Schmallenberg virus: Kent MP calls for livestock export ban

A flock of sheep
Image caption UK livestock may have been infected by midges blown from mainland Europe

Calls for a ban on the export of livestock in the face of a recent UK outbreak of Schmallenberg virus have been made by a Kent MP.

Laura Sandys, the Conservative MP for Thanet, said the import and export of live animals should be banned to stop the virus spreading.

The disease causes birth defects and miscarriages in livestock.

The government said a ban on animal movements would be "disproportionate and unjustified".

'Such uncertainty'

Ms Sandys said: "There are so many unknowns at present.

"There is no treatment or preventative vaccine available, nor are we are clear on how the virus is being transmitted.

"With such uncertainty about how the infection could spread, I am calling for all international transportation of live animals to cease immediately."

A total of 92 cases of the Schmallenberg virus have been reported in the UK.

Humans are thought to be unaffected by the virus, which is believed to be spread by midges, mosquitoes and ticks.

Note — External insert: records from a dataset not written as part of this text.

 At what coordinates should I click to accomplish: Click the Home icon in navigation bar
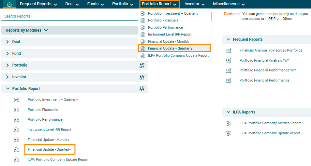[9, 4]
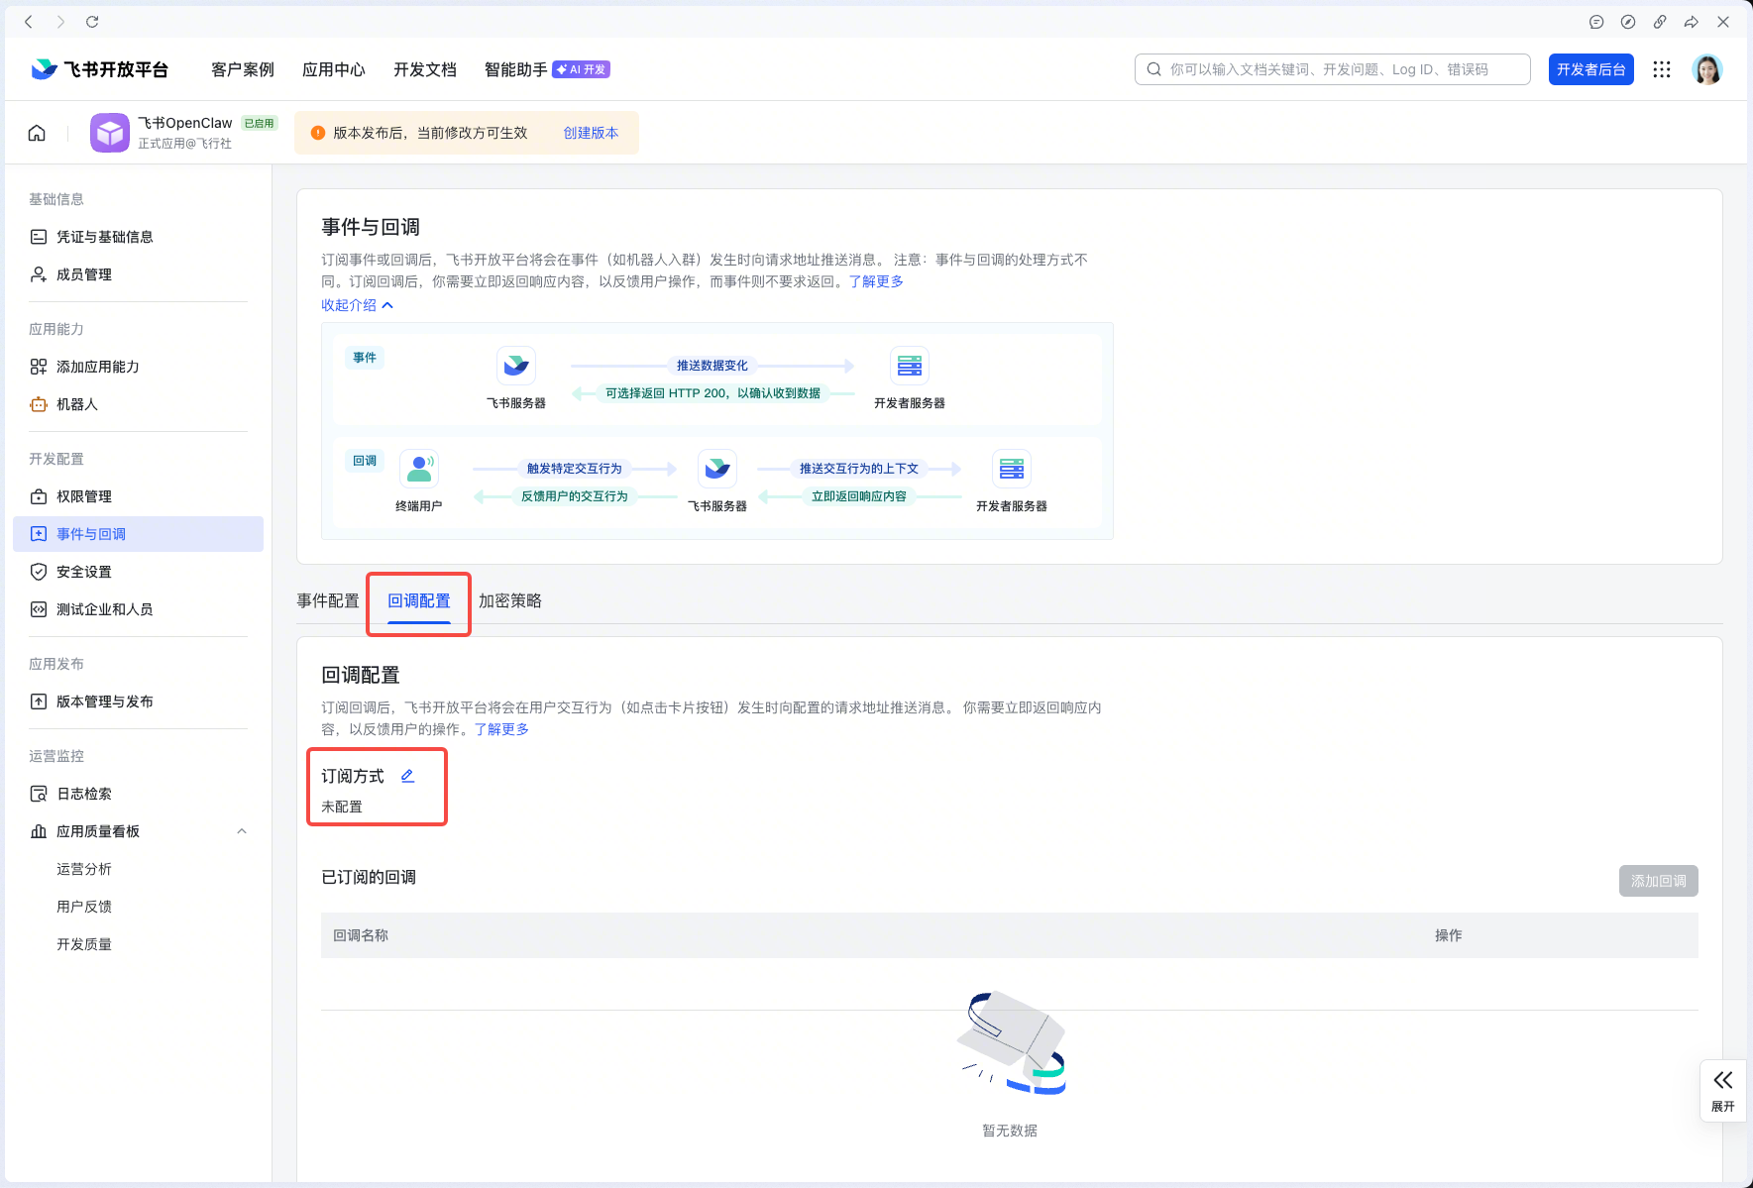Expand the side panel with 展开 button

(x=1723, y=1091)
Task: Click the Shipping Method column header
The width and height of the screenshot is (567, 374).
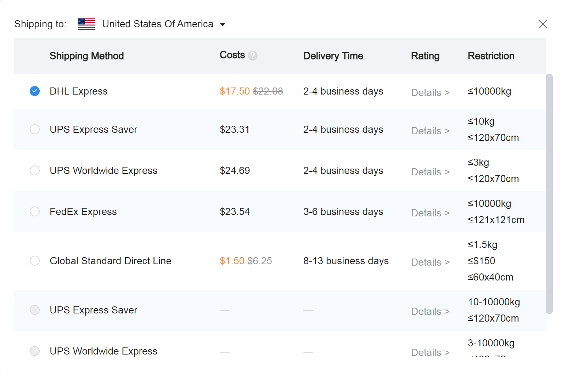Action: pyautogui.click(x=87, y=56)
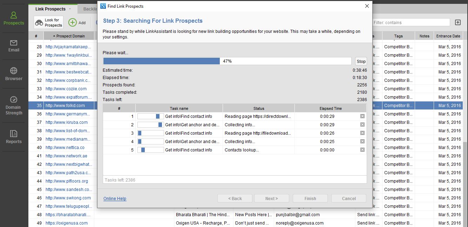Open the http://www.coziie.com prospect link
Screen dimensions: 468x227
[66, 89]
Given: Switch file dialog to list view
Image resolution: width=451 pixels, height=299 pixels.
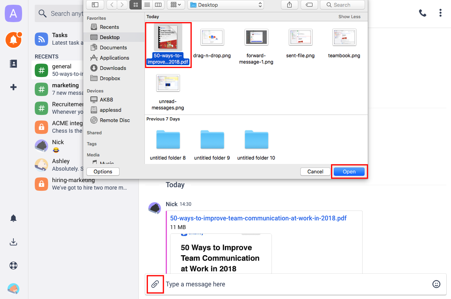Looking at the screenshot, I should [147, 5].
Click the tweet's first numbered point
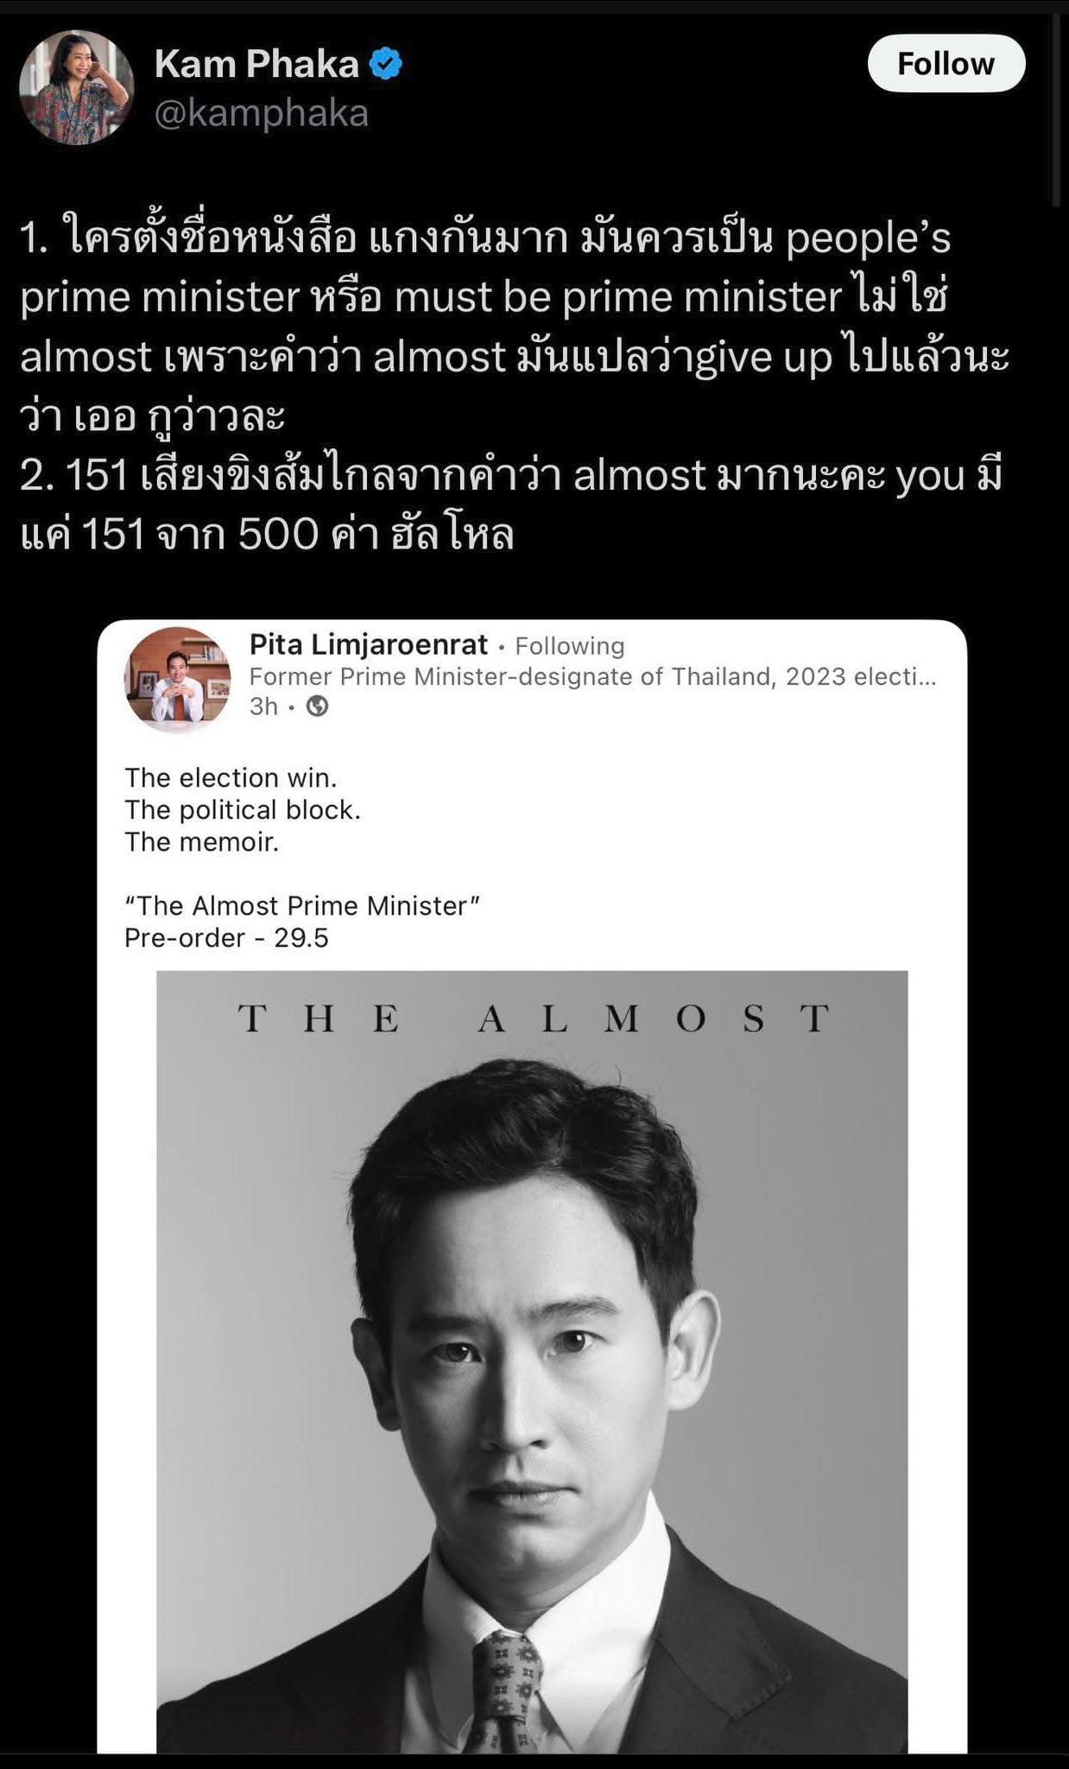 click(515, 326)
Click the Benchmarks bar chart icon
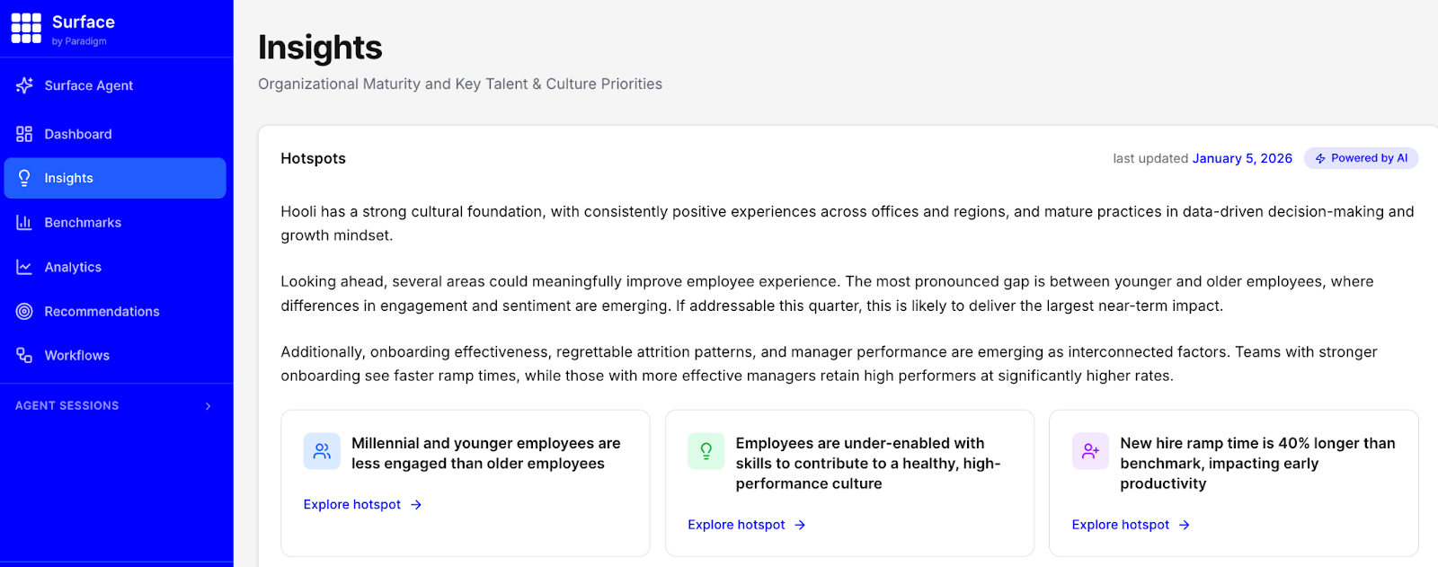Viewport: 1438px width, 567px height. click(x=24, y=223)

The most recent cases have been on the Isle of Wight and in Wiltshire, West Berkshire and Gloucestershire.

Earlier cases were reported in Norfolk, Suffolk, Essex, Kent, East and West Sussex, Hertfordshire, Surrey, Hampshire and Cornwall.

Defra said it suspected livestock may have got the virus from infected midges blown across the Channel from affected areas in Europe.

A spokeswoman said: "An import ban on animals would not have prevented animals in the UK from becoming infected and a trade ban now would be of no benefit."